هست جنت را ز رحمت هشت در ** یک در توبهست زان هشت ای پسر
Öbürlerinin hepsi de bazen açılır, bozan kapanır. Fakat tövbe kapısı hep açıktır.
آن همه گه باز باشد گه فراز ** وآن در توبه نباشد جز که باز
Bunu ganimet bil. Kapı açık, kasetçinin körlüğüne rağmen derhal pılını pırtını oraya çek!
هین غنیمت دار در بازست زود ** رخت آنجا کش به کوری حسود
Musa aleyhîsselâm'ın Firavun'a "Benden bir öğüt kabul et, karşılık olarak dört fazilet kazan" demesi.

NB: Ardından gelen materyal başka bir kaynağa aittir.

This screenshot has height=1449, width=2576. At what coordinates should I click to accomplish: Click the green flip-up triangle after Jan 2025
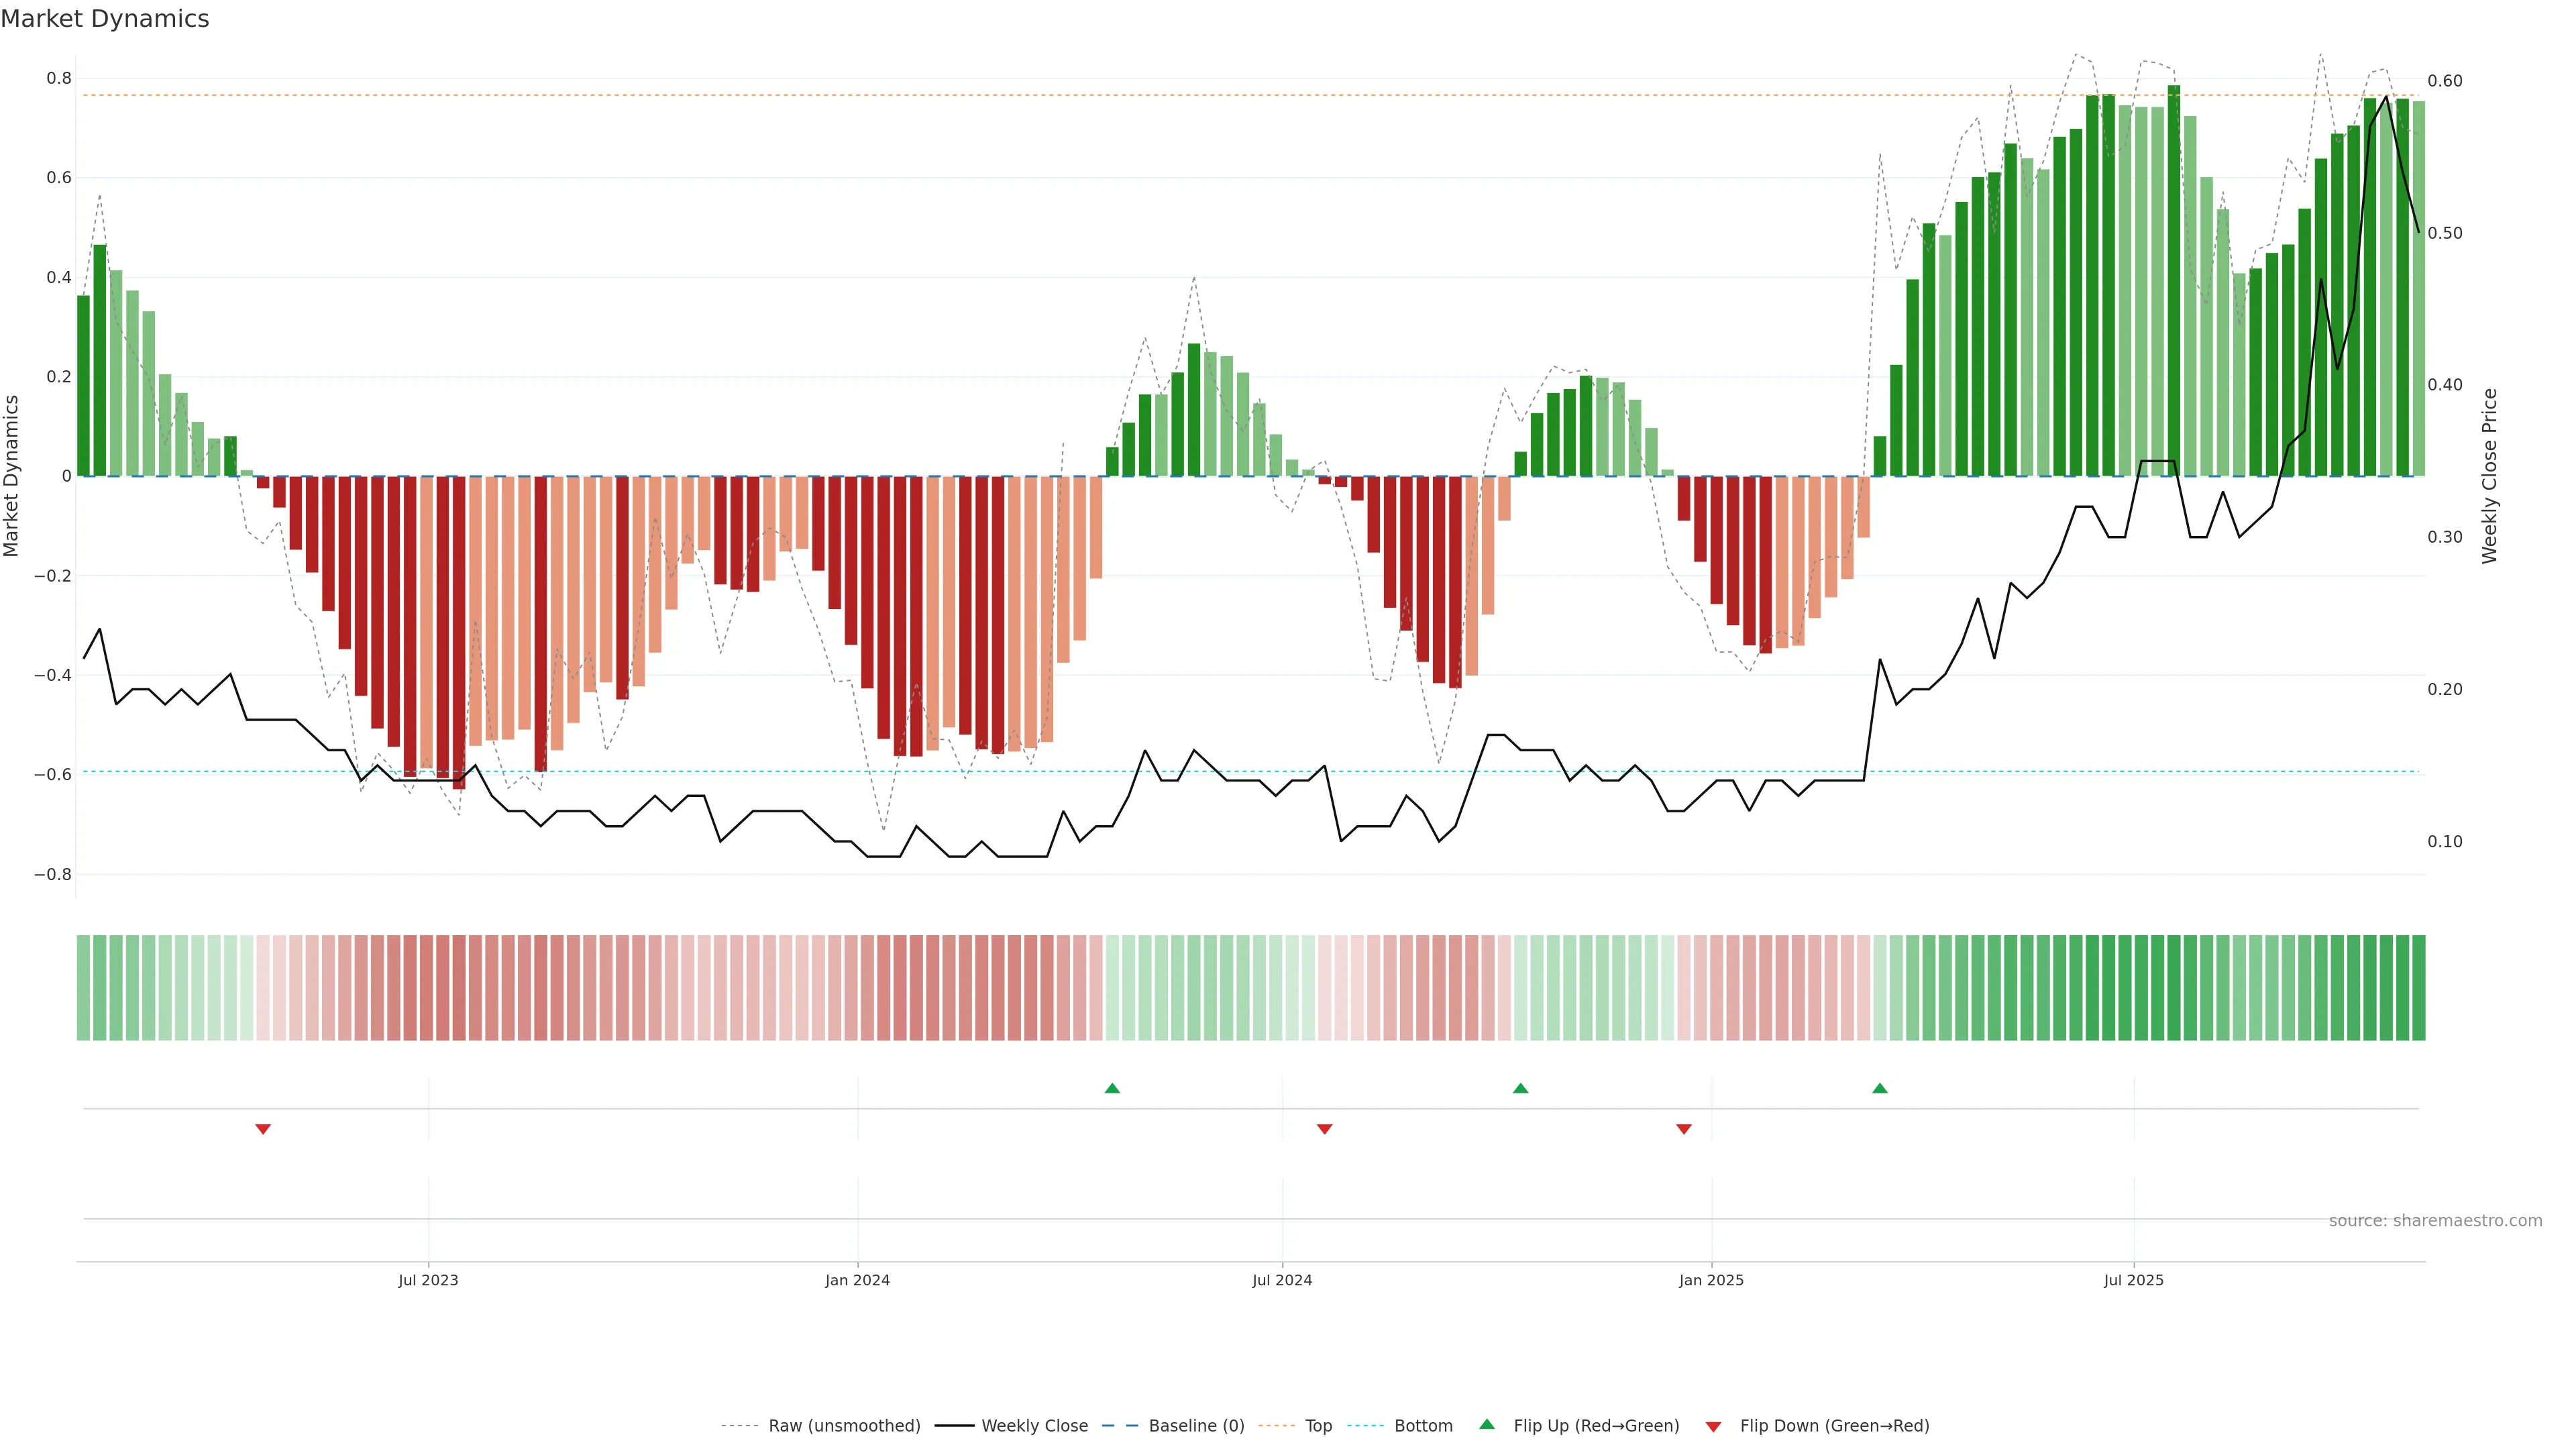click(1880, 1088)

گفتن موسی علیهالسلام فرعون را کی از من یک پند قبول کن و چهار فضیلت عوض بستان
Kendine gel de benden bir öğüt kabul et, karşılık olarak dört şey al!
هین ز من بپذیر یک چیز و بیار ** پس ز من بستان عوض آن را چهار
Firavun, o bir öğüt, hangi öğüt? O tek öğüdü bana birazcık anlat dedi. 2510
گفت ای موسی کدامست آن یکی ** شرح کن با من از آن یک اندکی
Musa dedi ki: O tek öğüt şu: Apaçık söyle, deki Allah tektir, ondan başka tapacak yoktur!
گفت آن یک که بگویی آشکار ** که خدایی نیست غیر کردگار
Göklerin, yıldızların, insanlarla şeytanların cin ve perilerin, kuşların yüce yaratıcısıdır.
خالق افلاک و انجم بر علا ** مردم و دیو و پری و مرغ را
Denizin, ovanın, dağın, çölün yaratıcısı odur... Ülkenin sının yoktur, kendisinin benzeri yoktur!
خالق دریا و دشت و کوه و تیه ** ملکت او بیحد و او بیشبیه
Firavun, ey Musa dedi. Buna karşılık bana vereceğin o dört şey nedir? Onları da söyle de
گفت ای موسی کدامست آن چهار ** که عوض بدهی مرا بر گو بیار
2515.O güzel vadin lütfiyle kâfirliğimin çarmıhı gevşesin! 2515
تا بود کز لطف آن وعدهی حسن ** سست گردد چارمیخ کفر من
Belki bir ganimet olarak elde edeceğim o hoş vaatler yüzünden yüz harmanlık küfür kilidim açılır.
بوک زان خوش وعدههای مغتنم ** برگشاید قفل کفر صد منم
Belki bal ırmağının tesiriyle bedenimdeki şu kin zehiri ballaşır.
بوک از تاثیر جوی انگبین ** شهد گردد در تنم این زهر کین
Yahut o tertemiz süt ırmağının aksiyle esir aklım bir an olsun beslenir.